[Task requirements]
Using "icon" as the search string, find the matching lines below and copy them.

+---+

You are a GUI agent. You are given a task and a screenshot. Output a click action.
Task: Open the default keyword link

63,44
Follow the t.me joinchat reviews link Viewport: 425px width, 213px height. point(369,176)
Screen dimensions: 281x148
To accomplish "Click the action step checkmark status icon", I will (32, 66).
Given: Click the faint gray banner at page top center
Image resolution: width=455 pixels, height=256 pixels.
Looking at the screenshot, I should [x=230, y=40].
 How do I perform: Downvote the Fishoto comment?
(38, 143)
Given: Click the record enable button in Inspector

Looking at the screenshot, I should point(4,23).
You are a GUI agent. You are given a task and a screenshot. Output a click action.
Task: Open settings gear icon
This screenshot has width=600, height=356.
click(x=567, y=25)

+---+

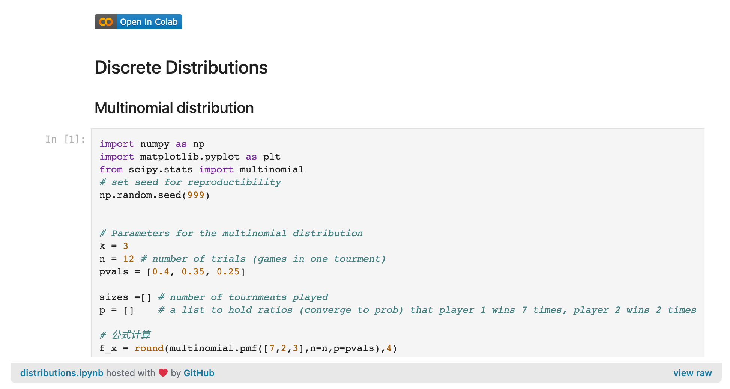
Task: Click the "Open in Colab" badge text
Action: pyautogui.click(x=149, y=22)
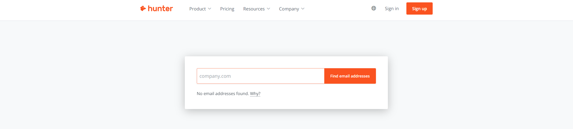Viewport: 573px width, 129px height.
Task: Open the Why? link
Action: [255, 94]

+---+

[Your solution]
To accomplish "Click the action step checkmark status icon", I will (32, 66).
Task: Open settings gear icon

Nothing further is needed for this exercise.